Ce texte souligne que la fin de l’ère du pétrole, période faste s’il en fut, déployée sous les traits des infrastructures urbaines et nationales telles que nous les connaissons, nous promet sous peu décroissance subie et entropie (dégradation naturelle étendue du domaine bâti). Dès lors, nous nous devons de ne pas laisser persister des aménagements institutionnels tels les droits actuels de la propriété foncière et immobilière qui disposent aux rivalités ou à poursuivre les exclusions dans un contexte devenu énergétiquement plus frugal. On invite à penser la ville frugale en insistant sur son inévitabilité.

Cette communication fait globalement référence à la lecture du livre Life after Growth de Tim Morgan, analyste hétérodoxe de la Cité de Londres, paru en 2013. Sans que la lecture de ce livre soit une révélation, j’ai apprécié sa combinatoire bien soupesée de phénomènes naturels et sociaux. Il présente de façon claire et concise ce à quoi mes propres réflexions me menaient déjà à travers l’actualité et un ensemble d’autres lectures tant en économie, en sociologie, en ingénierie ou en physique, principalement sur le thème de l’énergie.

Un article relayé récemment sur FB précisait qu’au premier chef, si l’on veut remporter quelques défis environnementaux, il faut rétrocéder à la nature de nos infrastructures et ceci touche nos villes (en particulier les villes nord-américaines dont Sherbrooke), tant dans leurs zones publiques que privées.

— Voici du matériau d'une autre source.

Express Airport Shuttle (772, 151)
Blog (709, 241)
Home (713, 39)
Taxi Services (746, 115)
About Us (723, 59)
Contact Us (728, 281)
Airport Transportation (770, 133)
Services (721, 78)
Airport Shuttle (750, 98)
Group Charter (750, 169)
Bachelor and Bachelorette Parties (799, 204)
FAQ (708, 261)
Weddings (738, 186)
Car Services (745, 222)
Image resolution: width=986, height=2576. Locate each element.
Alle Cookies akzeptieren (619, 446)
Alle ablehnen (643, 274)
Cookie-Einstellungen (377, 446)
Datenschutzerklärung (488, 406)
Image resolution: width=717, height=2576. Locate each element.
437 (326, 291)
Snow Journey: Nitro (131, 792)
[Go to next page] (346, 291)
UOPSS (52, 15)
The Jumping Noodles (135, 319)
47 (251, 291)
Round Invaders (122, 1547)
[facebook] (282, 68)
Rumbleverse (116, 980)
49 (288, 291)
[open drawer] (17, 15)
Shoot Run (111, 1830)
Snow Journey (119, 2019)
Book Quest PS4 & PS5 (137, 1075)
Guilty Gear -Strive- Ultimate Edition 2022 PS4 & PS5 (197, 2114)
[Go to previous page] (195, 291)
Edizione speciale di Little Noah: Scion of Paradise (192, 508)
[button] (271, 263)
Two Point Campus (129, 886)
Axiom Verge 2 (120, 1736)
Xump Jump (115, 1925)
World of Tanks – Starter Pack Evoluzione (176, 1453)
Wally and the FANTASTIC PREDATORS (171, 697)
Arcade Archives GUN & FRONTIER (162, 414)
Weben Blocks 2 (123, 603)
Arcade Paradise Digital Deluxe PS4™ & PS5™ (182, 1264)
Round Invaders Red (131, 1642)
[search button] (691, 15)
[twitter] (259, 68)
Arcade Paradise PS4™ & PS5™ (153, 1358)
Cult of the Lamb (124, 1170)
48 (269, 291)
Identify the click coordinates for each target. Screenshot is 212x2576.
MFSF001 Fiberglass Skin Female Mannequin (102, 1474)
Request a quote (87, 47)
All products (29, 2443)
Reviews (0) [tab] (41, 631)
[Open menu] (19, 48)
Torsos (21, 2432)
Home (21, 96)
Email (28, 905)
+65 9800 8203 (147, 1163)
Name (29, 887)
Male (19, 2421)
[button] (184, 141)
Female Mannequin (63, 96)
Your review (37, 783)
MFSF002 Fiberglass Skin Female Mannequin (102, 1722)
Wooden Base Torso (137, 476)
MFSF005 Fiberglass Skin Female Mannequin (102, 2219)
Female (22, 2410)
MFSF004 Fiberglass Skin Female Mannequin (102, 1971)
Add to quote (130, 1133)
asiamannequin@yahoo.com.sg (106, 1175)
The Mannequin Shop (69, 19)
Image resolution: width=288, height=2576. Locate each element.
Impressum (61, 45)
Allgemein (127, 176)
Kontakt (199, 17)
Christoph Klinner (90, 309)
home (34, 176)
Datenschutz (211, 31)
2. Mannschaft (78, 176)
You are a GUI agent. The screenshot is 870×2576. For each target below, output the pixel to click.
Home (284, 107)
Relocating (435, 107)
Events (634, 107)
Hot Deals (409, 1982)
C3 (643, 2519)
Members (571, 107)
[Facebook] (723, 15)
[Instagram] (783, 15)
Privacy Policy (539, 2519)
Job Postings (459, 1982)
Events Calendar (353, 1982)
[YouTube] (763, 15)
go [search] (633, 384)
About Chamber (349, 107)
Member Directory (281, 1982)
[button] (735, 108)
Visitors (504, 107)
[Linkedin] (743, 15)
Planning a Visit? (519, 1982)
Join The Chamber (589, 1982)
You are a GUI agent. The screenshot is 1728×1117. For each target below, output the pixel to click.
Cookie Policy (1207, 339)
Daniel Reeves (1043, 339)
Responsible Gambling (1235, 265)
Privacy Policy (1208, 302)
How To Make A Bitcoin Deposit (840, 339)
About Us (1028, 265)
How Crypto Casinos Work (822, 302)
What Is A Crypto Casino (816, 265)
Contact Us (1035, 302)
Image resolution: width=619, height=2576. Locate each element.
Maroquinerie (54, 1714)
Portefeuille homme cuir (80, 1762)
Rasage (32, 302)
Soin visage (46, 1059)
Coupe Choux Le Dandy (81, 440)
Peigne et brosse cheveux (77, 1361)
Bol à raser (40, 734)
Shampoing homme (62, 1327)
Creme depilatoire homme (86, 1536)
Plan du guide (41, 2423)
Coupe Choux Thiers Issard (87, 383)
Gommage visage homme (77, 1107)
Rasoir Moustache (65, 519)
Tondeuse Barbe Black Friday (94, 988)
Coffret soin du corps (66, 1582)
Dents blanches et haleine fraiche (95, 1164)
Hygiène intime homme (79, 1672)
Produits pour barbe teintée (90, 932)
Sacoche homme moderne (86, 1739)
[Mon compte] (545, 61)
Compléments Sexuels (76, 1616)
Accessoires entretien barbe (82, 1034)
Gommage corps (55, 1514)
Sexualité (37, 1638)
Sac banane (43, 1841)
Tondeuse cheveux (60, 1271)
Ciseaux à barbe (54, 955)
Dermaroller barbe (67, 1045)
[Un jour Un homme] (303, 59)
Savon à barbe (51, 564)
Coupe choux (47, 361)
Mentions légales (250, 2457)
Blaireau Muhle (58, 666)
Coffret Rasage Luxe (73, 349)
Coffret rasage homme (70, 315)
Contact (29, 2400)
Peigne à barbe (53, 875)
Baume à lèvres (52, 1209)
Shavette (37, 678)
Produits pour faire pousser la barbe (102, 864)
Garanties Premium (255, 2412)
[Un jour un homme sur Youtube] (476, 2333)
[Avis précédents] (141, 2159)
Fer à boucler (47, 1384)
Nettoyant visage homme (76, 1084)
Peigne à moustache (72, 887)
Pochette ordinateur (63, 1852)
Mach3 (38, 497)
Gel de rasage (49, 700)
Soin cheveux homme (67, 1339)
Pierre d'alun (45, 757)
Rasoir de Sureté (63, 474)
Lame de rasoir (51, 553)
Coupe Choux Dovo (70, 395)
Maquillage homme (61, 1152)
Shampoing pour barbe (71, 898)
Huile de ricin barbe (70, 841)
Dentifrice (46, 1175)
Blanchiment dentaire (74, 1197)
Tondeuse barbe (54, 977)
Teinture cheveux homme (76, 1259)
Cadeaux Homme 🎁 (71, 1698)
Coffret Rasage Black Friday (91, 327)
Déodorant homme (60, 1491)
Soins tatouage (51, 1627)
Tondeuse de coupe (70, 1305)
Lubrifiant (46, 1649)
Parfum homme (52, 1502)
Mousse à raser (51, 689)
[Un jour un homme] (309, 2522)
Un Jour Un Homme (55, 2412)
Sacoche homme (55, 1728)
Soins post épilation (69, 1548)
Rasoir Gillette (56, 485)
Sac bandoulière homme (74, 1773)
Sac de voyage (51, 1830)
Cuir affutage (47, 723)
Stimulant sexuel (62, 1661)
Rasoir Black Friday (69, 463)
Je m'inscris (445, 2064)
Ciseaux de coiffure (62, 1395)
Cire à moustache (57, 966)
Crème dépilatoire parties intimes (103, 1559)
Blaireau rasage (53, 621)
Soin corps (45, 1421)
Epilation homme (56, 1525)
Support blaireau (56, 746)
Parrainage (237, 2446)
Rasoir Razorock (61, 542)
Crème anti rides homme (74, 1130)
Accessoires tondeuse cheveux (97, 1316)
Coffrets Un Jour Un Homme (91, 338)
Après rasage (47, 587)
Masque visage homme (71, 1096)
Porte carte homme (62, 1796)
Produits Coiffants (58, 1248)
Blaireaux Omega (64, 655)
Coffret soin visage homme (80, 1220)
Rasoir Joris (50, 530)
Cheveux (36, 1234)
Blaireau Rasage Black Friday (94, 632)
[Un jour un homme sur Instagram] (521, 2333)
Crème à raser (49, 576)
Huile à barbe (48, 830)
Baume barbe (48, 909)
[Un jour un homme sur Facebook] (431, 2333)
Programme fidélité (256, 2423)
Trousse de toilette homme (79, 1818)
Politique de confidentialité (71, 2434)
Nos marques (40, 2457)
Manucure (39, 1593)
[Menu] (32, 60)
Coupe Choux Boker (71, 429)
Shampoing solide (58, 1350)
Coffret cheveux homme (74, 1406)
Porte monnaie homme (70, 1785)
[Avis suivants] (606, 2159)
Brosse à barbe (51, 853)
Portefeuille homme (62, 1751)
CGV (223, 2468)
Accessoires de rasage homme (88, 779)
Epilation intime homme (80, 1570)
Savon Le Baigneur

On y faisait le constat de l’échec global du mouvement écologiste depuis 50 ans qui a trop laissé de place aux petits écogestes nécessaires, mais sans effets déterminants.

Un autre article, de l’ancien commissaire au développement durable du Québec M. Harvey Mead, aide à mieux comprendre ce que l’on ne veut pas entendre, même chez les gens apparemment les plus alertes et éveillés, c’est-à-dire qu’un effondrement économique est déjà en route et qu’il est sans esquive possible eu égard aux moyens énergétiques (surtout et de façon déterminante) et économiques (l’échelle des dettes privées et publiques que le système financier veut nous voir honorer) qui restent accessibles.

Même si le Québec se situe dans une position énergétique et financière mondialement enviable (la Norvège fait énormément mieux), on est tous impliqués dans les échanges mondiaux à une échelle où les contrecoups ne peuvent qu’être considérables.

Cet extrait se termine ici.